Automakers are increasingly obsessed with turning everything into a subscription service in a bid to boost quarterly returns. We’ve noted how BMW has embraced making heated seats and other fea…
If purchasing is not ownership, then pirating is not theft.
I think more technically-gifted people need to look into these “subscription” systems, in order to find workarounds. Because if it comes with my car, it’s mine to do whatever the f**k I want with it.
That said, these scum capitalists own their own regulatory bodies through legalized bribery. I very much believe they would use that power and succeed in getting legislation passed to make such hacks a major, felonious crime, in the interest of "public safety."
The government likes this tech too, because it comes with a built in, always on connection, which just makes it easier and easier for agencies to gather intel on... everyone.
In a car? What exactly does the subscription enable? I probably would pay $20/mo if we're talking the difference between base model and the gee wiz model, but only if it's the "car stuff"...like I wouldn't have any real interest in shit like wifi hotspot and movie screens, but If it enables Pandora/xm, heated seats and steering wheel, collision detection, adaptive cruise... I'd be up for that. I'd probably go $5/mo on adaptive cruise alone tbh.
The real question was brought up in the article though... The question of wether that potential residual revenue is left out of the original MSRP. Are we selling all cars at base model price, and getting the value of all the options from just those who pay for them... Or, are we selling every car at "fully loaded" price, since they've all had all the work and materials put in to all potentially be a "fully loaded" vehicle...
I believe it's the latter, in which case they are, in fact, simply ripping everyone off. The non-subscribers pay for options they can't use because they won't subscribe, and the subscribers pay for those options twice.
Of course, right to repair might completely fuck the whole plan at some point. Locking out options would require locking out third party repairs, and that might make the concept untenable if it runs afoul of right to repair laws, and I'd bet at some point it will.
Basically you'll lose adaptive cruise control, remote start and a bunch of other features that cost the manufacturer literally nothing and give the end user no added benefit other than an illusion of ownership.
Why the fuck they think they can do this is absolutely horseshit. It's like Verizon wanting an extra 30 a month to use the built in already existing hotspot function on my phone. Fuck off Verizon.
These kinds of practices are somewhat common in software, notably Oracle and Cisco have been doing this for years. You have everything embedded to make the feature work but you have to pay extra to enable it. This is fucking bonkers.
Did you know a Stadler 4-unit FLIRT train costs $12,500,000 and has a capacity of 420 people? Let's just say that we're using a badly designed public transit system and the train only moves these same 420 people around for its lifetime and compare to how they'd do with a car. I'm not going to get into maintenance, because it would really be overkill.

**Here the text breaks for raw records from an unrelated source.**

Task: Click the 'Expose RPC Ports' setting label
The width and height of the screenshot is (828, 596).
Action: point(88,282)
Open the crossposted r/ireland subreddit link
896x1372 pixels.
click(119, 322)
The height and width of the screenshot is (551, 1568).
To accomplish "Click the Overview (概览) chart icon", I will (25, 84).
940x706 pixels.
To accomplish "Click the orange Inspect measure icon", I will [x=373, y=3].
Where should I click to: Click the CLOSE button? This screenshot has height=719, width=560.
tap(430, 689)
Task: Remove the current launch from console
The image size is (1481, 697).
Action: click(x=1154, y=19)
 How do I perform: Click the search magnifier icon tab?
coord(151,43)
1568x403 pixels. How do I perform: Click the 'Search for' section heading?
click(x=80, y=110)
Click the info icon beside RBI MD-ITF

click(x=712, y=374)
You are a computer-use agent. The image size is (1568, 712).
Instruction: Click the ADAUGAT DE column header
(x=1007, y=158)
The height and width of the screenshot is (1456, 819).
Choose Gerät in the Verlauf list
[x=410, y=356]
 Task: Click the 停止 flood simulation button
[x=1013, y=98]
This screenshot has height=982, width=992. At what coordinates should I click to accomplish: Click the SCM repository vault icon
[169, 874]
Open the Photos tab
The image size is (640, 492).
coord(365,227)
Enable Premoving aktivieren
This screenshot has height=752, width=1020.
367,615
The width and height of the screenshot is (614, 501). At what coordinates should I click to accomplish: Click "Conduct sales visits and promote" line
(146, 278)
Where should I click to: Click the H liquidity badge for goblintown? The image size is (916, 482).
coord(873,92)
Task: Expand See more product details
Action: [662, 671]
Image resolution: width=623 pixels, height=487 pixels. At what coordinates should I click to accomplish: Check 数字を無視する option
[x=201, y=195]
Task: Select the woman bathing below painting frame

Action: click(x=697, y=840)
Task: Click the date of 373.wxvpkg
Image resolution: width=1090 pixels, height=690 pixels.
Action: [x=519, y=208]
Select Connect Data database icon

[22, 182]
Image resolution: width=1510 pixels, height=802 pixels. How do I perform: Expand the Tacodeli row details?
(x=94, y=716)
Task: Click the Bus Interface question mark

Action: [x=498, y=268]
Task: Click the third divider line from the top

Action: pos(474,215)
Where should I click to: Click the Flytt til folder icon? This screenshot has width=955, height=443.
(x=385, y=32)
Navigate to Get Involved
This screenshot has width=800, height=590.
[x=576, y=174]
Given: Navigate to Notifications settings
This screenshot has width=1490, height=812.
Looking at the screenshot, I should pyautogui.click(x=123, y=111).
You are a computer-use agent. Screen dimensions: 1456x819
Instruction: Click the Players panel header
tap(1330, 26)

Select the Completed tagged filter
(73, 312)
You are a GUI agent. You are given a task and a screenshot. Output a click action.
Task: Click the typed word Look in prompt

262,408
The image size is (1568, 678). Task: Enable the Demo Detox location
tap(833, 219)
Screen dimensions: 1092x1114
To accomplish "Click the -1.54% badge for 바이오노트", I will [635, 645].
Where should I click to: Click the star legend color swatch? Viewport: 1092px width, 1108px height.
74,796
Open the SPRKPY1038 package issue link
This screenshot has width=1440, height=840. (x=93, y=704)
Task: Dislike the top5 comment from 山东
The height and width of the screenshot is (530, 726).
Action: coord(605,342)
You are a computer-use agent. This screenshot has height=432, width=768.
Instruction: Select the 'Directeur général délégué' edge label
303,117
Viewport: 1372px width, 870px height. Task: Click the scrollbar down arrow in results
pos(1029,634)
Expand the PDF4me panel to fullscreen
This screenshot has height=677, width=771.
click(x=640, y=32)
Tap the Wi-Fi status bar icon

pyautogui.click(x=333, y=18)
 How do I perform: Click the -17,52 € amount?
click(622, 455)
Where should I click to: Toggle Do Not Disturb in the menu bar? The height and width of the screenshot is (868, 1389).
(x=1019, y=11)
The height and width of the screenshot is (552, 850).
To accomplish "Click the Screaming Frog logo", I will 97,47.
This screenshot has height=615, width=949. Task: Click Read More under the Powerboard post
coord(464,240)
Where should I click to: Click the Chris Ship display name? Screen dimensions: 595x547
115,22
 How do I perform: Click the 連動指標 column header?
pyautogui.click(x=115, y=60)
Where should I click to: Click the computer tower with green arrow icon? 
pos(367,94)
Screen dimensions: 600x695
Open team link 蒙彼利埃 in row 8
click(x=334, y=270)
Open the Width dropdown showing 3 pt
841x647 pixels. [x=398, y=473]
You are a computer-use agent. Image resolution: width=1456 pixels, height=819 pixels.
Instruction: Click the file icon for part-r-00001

So, cost per person to acquire transport:
-FLIRT: $12,500,000 / 420 people = $29,761/person
-Cars: according to KBB, the average cost of a new car in the US in 2023 is $48,008, so ~$48,008/person. That's a total of $20,163,360, if you were wondering.
The cost of car ownership is nearly double, and that figure gets much, much worse if we gave the FLIRT realistic ridership numbers. So, now let's talk about cost over service life:
Average car service life: 12 years. $48,008/person/12 years works out to $4000/year/person
Average electric train (and apparent FLIRT) service life: about 30 years, give or take. At $29,761/person/30 years, that's just $900/person/year.
BUT WAIT, THERE'S MORE!
Those life spans weren't equal. Let's fix that. The car user ends up buying at least one more car over the train's lifespan (30/12=2.5), so let's compare apples to apples. Let's take that $4000/person/year figure and hit it with that 2.5 cars to see what it really costs. That's $4000/person/year x 30 years for $120,000, then multiply it back by 420 people for a total of $50.4 million spent just on buying cars over the train's lifespan by just enough people to fill it to capacity once. You could buy four four-car Stadler FLIRTs for that price and still have some cash for hookers and blow.
Again, the gulf between these figures gets a lot more brutal with realistic ridership figures. So, public transit is cheaper. It requires a larger up front investment, and in the US we need better urbanism to support it, but it's cheaper. Not only that, but public transit won't double dip by selling your private details to advertisers to satisfy their hungry, hungry investors. If we added the value that auto makers extract in terms of selling your data and selling subscriptions, I think these numbers would just be a fucking bloodbath, and that's before we even get into the other costs of car ownership.